- Written by: Theltom Masimila; Wilmien Rossouw; Martina Theunissen; Henrietta Gryffenberg; Marlise Erwee; Ricardo Arendse; Maritha Broschk; Dean Richard Olivier; Saartjie Botha;
- Directed by: Heleni Handt; Darryl Fuchs; Maurice Paige;
- Music by: Loki Rothman
- Country of origin: South Africa
- Original language: Afrikaans
- No. of seasons: 2
- No. of episodes: 260

Production
- Executive producers: Karen Meiring Theltom Masimila
- Production location: Franschhoek
- Camera setup: Multi-camera
- Running time: 22-24 minutes
- Production company: KFilms

Original release
- Network: e.tv
- Release: 6 May 2024

= Kelders van Geheime =

Kelders van Geheime is a South African television drama series executive produced by Karen Meiring and Theltom Masimila. It is an e.tv original series produced by KFilms for e.tv, and stars Nic de Jager, Sandra Prinsloo, Cedwyn Joel, Vinette Ebrahim and Duane Williams, amongst others.

==Plot==

Set in the picturesque Cape winelands farm, the series focuses on the Soebatskloof community, focusing on familial and social relationships, business rivalries, and the uncovering of deep-seated secrets. The story kicks off with preparations for a celebration marking another decade of the Marais family on the wine farm. As events unfold, major announcements disrupt the harmony, leading to conflicts and alliances among the families and their employees.

==Production==

=== Development ===
The series was pitched to e.tv in 2023, and was commissioned for 260 episodes.

=== Filming ===
Filming began in January 2024, on location at the Plaisir Wine Estate, Simondium, between Stellenbosch and Franschhoek.

=== Casting ===
The cast was officially announced in between March and April 2024.
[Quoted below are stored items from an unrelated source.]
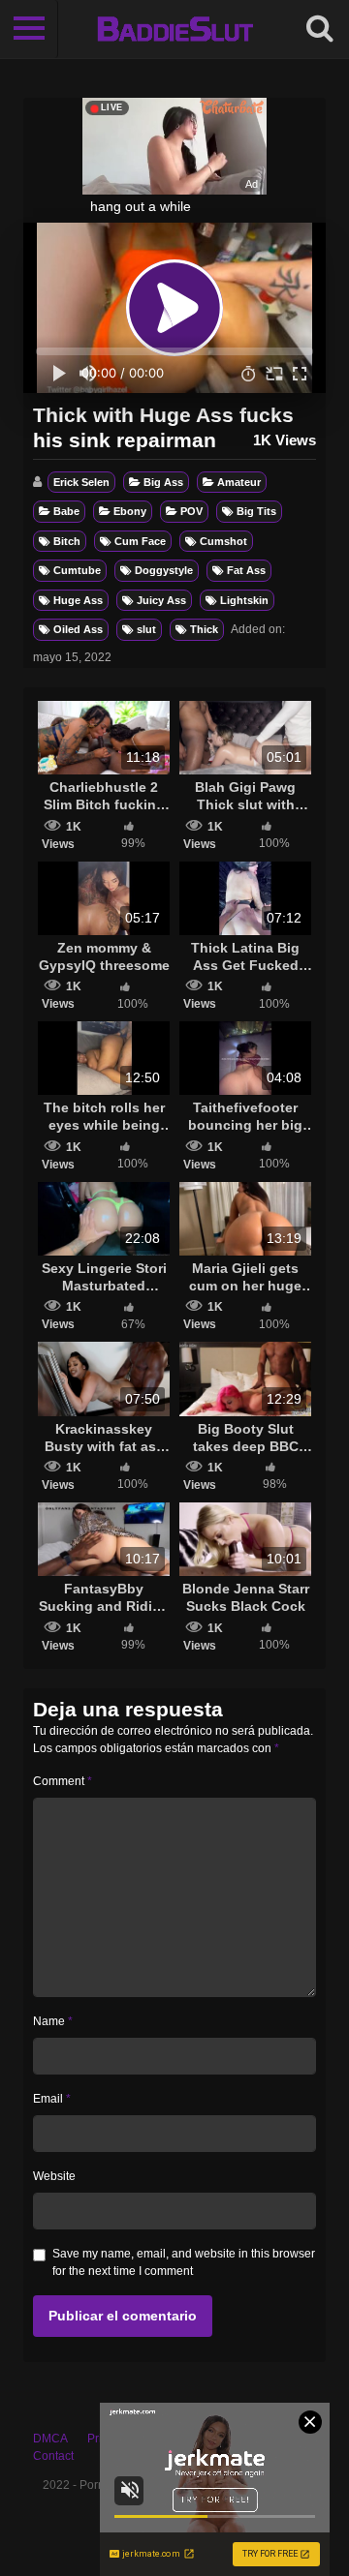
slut (146, 629)
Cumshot (223, 541)
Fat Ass (246, 570)
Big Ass (163, 482)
In March 2024, e.tv announced that it will be debuting the telenovela on the channel.

=== Music ===
Original music score, including the title sequence, was composed by Loki Rothman.

==Broadcast==
Prescreening of the series took place at the Plaisir de Merle Wine Estate.

The series premiered on 6 May 2024, simulcast on e.tv and eExtra. The series was added a month later on the streaming service eVOD, with five episodes being added each week.

==Reception==
In its first month of broadcast, the series reached 1.6 million viewers, according to the Broadcasting Research Council's TAMS review.